- _Dataset entries_
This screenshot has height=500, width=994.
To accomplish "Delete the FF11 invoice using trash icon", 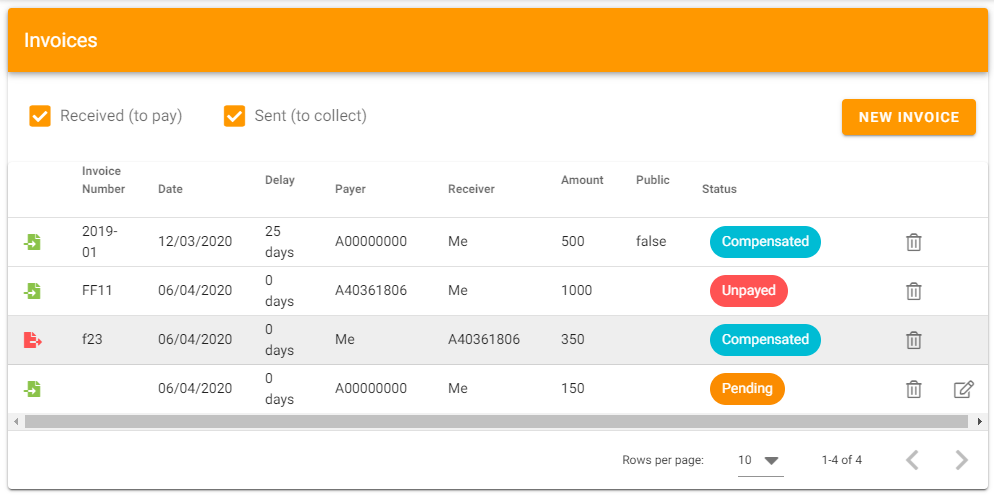I will tap(913, 291).
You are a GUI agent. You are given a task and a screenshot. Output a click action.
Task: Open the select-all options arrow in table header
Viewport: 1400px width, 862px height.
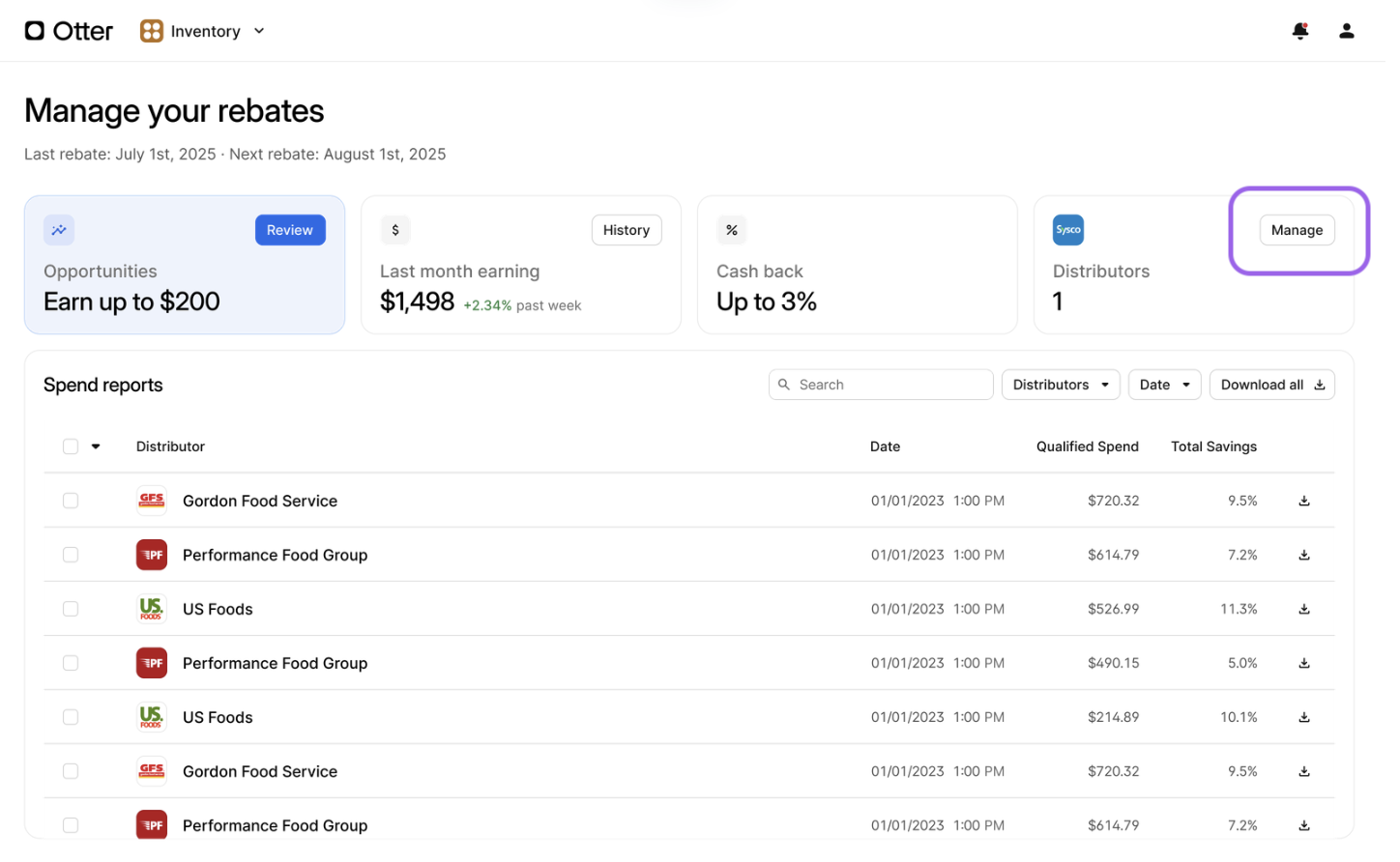click(x=94, y=446)
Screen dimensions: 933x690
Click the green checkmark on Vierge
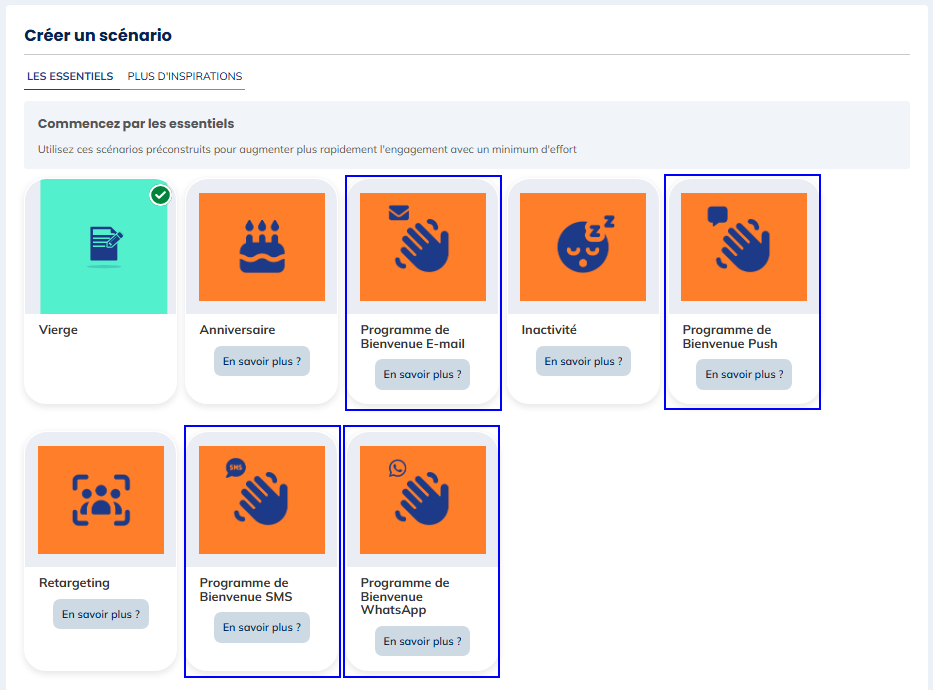click(x=160, y=195)
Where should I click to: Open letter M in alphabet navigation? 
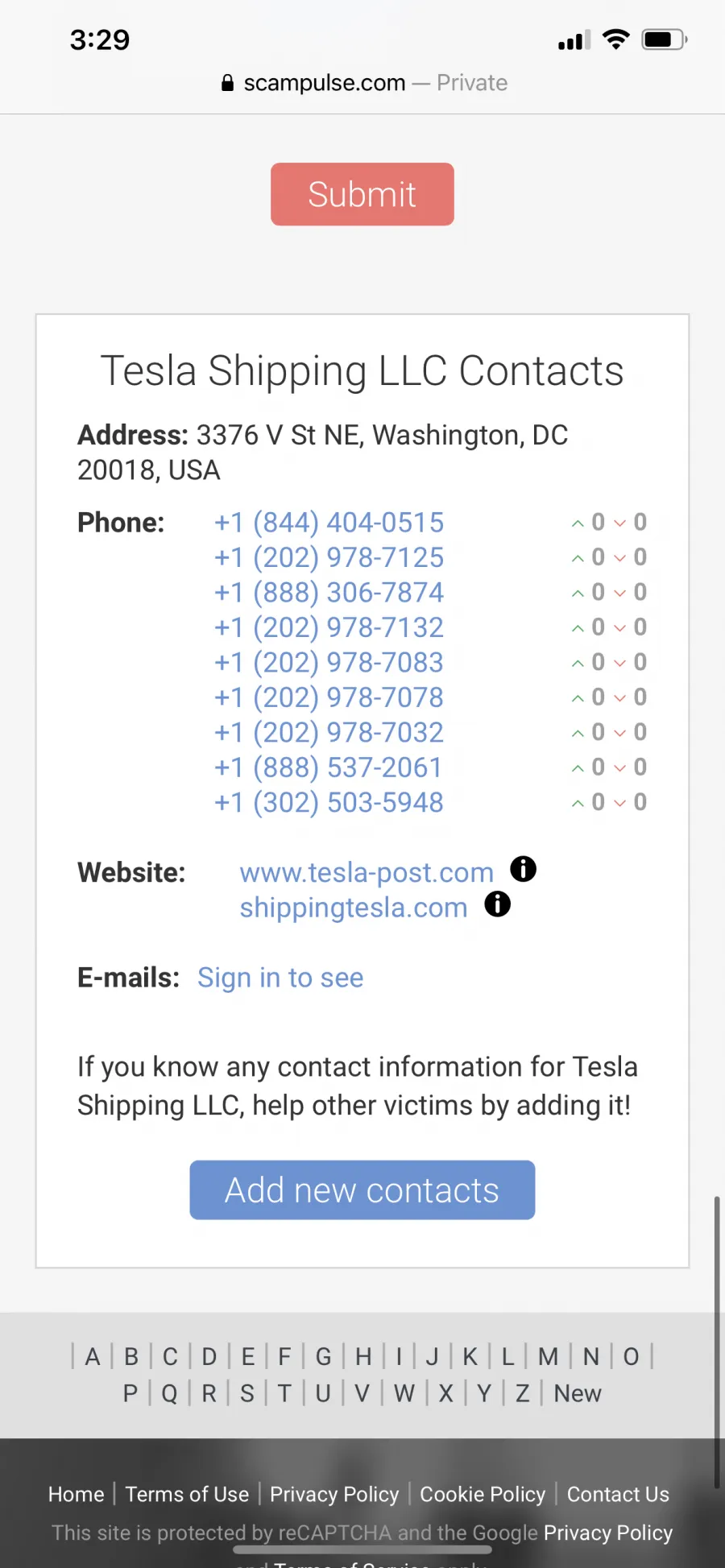click(548, 1357)
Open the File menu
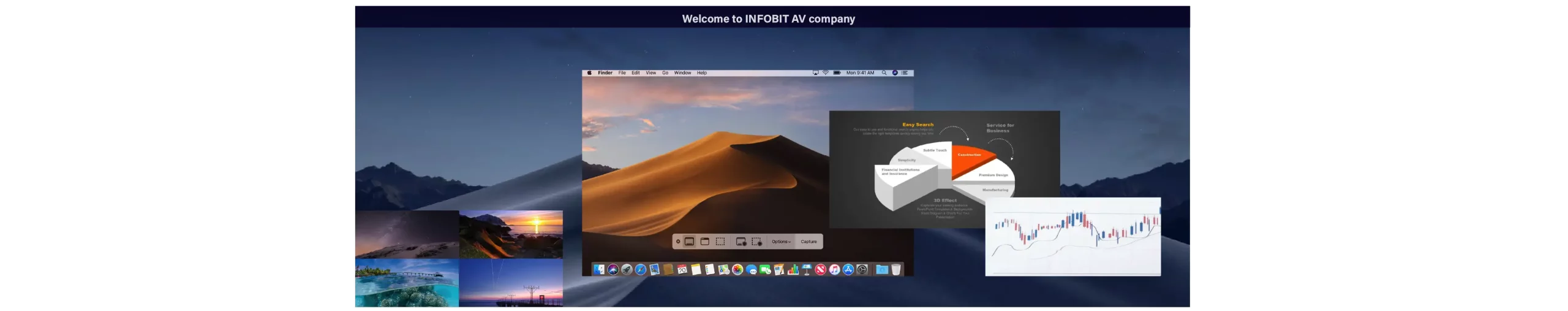Viewport: 1568px width, 311px height. pos(622,73)
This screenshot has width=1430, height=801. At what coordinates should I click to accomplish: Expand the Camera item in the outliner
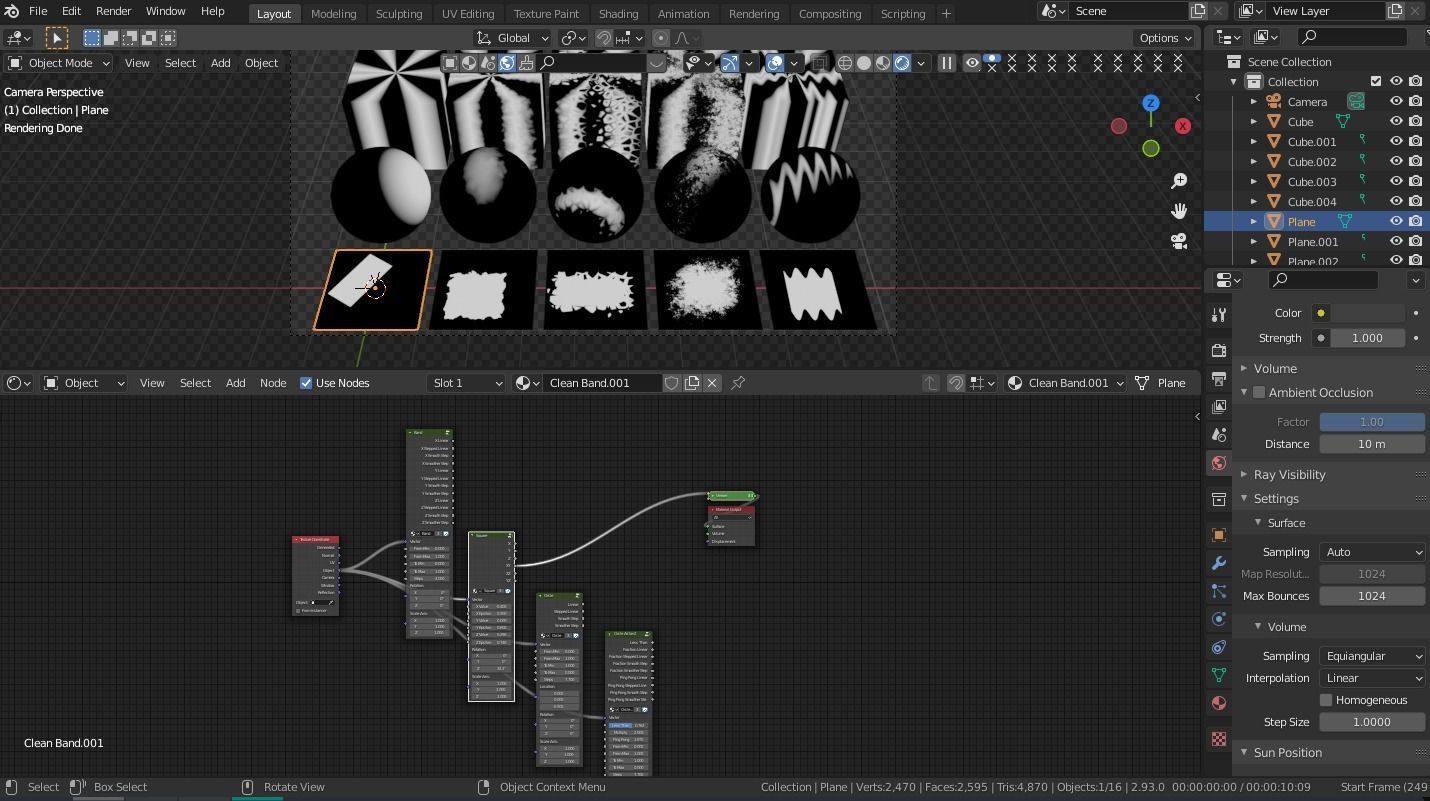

- _What you have to do_
Lines containing the word "This" must be found in the data above and copied.

- _Reply_
This screenshot has height=500, width=994.
This screenshot has width=1430, height=801. At what coordinates should I click to accomplish: Expand the Camera item in the outliner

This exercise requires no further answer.